Some good sorts to try are:

* Heap Sort
* Selection Sort
* QuickSort

In [1]:
# The following short and long lists were used for testing all three sort methods

import time
import random
import pandas as pd

# Set seed.
#random.seed(a=100)

# Create our default list.
#short_list = list(random.sample(range(1000000), 10))
#long_list = list(random.sample(range(1000000), 10000))

**HEAP SORT**

The code for the heap sort was acquired from the GeeksForGeeks page here:
https://www.geeksforgeeks.org/python-program-for-heap-sort/

A heap sort uses a data structure known as a "heap", which, I understand it, is a set of rules such that an array can be evaluated as a tree, where each parent has no more than 2 children. The tree is built top to bottom, left to right. For a min heap, each parent should be smaller than its child. For a max heap, each parent should be larger than its child. The heap outputs the smallest (for a min heap) or largest (max heap) value in the array, without each number having to be compared against every other number.

In [2]:
# Python program for implementation of heap Sort 
  
# To heapify subtree rooted at index i. 
# n is size of heap 
def heapify(arr, n, i): 
    largest = i  # Initialize largest as root 
    l = 2 * i + 1     # left = 2*i + 1 
    r = 2 * i + 2     # right = 2*i + 2 
  
    # See if left child of root exists and is 
    # greater than root 
    if l < n and arr[i] < arr[l]: 
        largest = l 
  
    # See if right child of root exists and is 
    # greater than root 
    if r < n and arr[largest] < arr[r]: 
        largest = r 
  
    # Change root, if needed 
    if largest != i: 
        arr[i],arr[largest] = arr[largest],arr[i]  # swap 
  
        # Heapify the root. 
        heapify(arr, n, largest)

In [3]:
# The main function to sort an array of given size 
def heapSort(arr): 
    n = len(arr) 
  
    # Build a maxheap. 
    # Since last parent will be at ((n//2)-1) we can start at that location. 
    for i in range(n // 2 - 1, -1, -1): 
        heapify(arr, n, i) 
  
    # One by one extract elements 
    for i in range(n-1, 0, -1): 
        arr[i], arr[0] = arr[0], arr[i]   # swap 
        heapify(arr, i, 0) 

In [4]:
# Create our list.
random.seed(a=100)
short_list_heap = list(random.sample(range(1000000), 10))

# Start timer.
start_time = time.time()

# Run our heap sort.
heapSort(short_list_heap)
n = len(short_list_heap) 

# Print sorted array
print ("Sorted array is") 
for i in range(n): 
    print ("%d" %short_list_heap[i])
    
heapsort_time_short = time.time() - start_time

# Print time to show runtime.
print("--- %s seconds ---" % (heapsort_time_short))

Sorted array is
152745
183236
366725
412125
477025
481850
739784
767514
808225
997948
--- 0.0007350444793701172 seconds ---


In [5]:
# Create list.
random.seed(a=100)
long_list_heap = list(random.sample(range(1000000), 10000))

# Start timer.
start_time = time.time()

# Run our heap sort.
heapSort(long_list_heap)
n = len(long_list_heap) 

# Print sorted array
print ("The ten largest numbers of sorted array are") 
print (long_list_heap[-10:])

heapsort_time_long = time.time() - start_time

# Print time to show runtime.
print("--- %s seconds ---" % (heapsort_time_long))

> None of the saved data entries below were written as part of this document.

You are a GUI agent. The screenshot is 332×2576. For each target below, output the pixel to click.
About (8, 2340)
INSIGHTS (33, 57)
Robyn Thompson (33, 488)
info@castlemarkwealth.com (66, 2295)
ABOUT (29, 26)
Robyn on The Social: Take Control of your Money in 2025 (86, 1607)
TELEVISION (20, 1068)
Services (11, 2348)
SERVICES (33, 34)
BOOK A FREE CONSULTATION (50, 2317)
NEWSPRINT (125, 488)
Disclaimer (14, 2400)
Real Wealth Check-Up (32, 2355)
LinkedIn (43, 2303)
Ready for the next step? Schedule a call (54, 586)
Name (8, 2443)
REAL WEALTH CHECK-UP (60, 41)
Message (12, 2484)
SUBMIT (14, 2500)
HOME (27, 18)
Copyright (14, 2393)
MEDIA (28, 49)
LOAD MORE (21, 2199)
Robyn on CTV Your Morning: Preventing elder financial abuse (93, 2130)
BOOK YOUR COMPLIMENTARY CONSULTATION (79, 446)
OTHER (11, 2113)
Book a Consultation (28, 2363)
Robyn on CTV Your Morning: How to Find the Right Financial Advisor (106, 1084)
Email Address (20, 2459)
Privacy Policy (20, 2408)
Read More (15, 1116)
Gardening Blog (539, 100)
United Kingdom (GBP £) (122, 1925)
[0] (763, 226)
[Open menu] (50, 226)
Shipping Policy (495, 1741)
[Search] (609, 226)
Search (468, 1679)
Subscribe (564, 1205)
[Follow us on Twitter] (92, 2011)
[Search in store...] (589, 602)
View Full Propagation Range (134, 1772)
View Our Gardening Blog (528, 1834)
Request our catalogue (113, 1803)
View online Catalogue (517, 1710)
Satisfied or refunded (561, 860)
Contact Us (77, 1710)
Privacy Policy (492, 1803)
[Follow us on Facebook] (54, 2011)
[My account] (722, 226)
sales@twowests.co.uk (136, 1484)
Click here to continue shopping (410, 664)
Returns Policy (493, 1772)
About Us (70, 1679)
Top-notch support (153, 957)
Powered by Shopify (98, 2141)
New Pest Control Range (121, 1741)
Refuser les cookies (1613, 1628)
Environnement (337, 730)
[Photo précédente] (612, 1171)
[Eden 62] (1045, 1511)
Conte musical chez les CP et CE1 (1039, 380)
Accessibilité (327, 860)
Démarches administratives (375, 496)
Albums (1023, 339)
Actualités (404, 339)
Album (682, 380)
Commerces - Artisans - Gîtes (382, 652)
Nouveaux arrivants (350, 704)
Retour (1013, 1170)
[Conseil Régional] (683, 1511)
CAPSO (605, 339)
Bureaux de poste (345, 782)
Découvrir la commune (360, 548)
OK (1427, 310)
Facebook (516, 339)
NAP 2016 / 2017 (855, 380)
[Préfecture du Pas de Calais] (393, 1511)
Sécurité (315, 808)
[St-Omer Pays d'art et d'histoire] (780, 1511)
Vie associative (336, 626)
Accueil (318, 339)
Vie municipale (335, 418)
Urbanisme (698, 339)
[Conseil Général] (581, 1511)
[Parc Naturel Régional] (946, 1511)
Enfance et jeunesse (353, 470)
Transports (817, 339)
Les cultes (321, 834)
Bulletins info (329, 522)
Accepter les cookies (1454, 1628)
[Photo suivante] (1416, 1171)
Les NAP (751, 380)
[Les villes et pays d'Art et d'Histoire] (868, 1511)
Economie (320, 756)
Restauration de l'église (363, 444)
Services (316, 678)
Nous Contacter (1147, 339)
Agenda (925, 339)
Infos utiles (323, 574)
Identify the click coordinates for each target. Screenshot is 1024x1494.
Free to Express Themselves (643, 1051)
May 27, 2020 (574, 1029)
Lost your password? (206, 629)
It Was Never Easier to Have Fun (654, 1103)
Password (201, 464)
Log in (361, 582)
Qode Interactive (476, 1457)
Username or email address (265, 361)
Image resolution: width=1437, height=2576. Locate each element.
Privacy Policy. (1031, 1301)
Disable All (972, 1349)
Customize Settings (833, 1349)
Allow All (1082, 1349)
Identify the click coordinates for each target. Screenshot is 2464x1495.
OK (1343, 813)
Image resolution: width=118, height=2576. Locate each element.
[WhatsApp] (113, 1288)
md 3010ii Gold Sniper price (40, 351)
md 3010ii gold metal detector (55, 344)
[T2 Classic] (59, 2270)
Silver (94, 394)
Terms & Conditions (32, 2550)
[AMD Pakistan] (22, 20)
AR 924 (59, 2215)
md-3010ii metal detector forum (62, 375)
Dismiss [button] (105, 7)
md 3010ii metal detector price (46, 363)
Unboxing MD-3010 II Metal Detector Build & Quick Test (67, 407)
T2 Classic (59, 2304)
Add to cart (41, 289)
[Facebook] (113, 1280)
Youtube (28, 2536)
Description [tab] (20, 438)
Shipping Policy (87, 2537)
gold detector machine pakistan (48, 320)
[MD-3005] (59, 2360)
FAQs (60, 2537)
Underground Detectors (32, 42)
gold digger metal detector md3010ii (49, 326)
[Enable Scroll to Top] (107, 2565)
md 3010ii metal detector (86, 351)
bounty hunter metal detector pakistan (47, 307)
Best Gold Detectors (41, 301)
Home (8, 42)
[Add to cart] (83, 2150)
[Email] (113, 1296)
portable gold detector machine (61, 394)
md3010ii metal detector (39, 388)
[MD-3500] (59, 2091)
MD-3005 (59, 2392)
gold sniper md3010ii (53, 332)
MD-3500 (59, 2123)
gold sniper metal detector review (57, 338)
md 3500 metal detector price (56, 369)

The ten largest numbers of sorted array are
[999122, 999179, 999240, 999247, 999343, 999409, 999412, 999430, 999752, 999886]
--- 0.07413315773010254 seconds ---


**SELECTION SORT**

The code for the selection sort was acquired from the GeeksForGeeks page here:
https://www.geeksforgeeks.org/python-program-for-selection-sort/

A selection sort has a variable "min_idx" that stores the index of the lowest number in the array. Min_idx is initialized at index i (starting with the first number in the array). The algorithm then compares the value in each subsequent index j with the value at index i. If the value at index i is smaller than the value at index j, min_idx remains i. If the value at index j is smaller than the value at index i, min_idx updates to contain index j. After the algorithm has compared every value in the array to the value at index i, the algorithm replaces the value at index i with the value at index j, and replaces the value at index j with the value at index i (AKA a swap). The variable then updates to the next index in the array and the comparison is repeated for all values in the array.

In [6]:
# Traverse through all array elements 
def selectionSort(arr): 
    n = len(arr) 

    for i in range(len(arr)): 

        # Find the minimum element in remaining  
        # unsorted array 
        min_idx = i 
        for j in range(i+1, len(arr)): 
            if arr[min_idx] > arr[j]: 
                min_idx = j 

        # Swap the found minimum element with  
        # the first element         
        arr[i], arr[min_idx] = arr[min_idx], arr[i] 

In [7]:
# Create our list.
random.seed(a=100)
short_list_selection = list(random.sample(range(1000000), 10))

# Start timer.
start_time = time.time()

# Run our selection sort.
selectionSort(short_list_selection)
n = len(short_list_selection) 

# Print sorted array
print ("Sorted array is") 
for i in range(n): 
    print ("%d" %short_list_selection[i])
    
selectionsort_time_short = time.time() - start_time

# Print time to show runtime.
print("--- %s seconds ---" % (selectionsort_time_short))

Sorted array is
152745
183236
366725
412125
477025
481850
739784
767514
808225
997948
--- 0.0014400482177734375 seconds ---


In [8]:
# Create list.
random.seed(a=100)
long_list_selection = list(random.sample(range(1000000), 10000))

# Start timer.
start_time = time.time()

# Run our selection sort.
selectionSort(long_list_selection)
n = len(long_list_selection) 

# Print sorted array
print ("The ten largest numbers of sorted array are") 
print (long_list_selection[-10:])

selectionsort_time_long = time.time() - start_time

# Print time to show runtime.
print("--- %s seconds ---" % (selectionsort_time_long))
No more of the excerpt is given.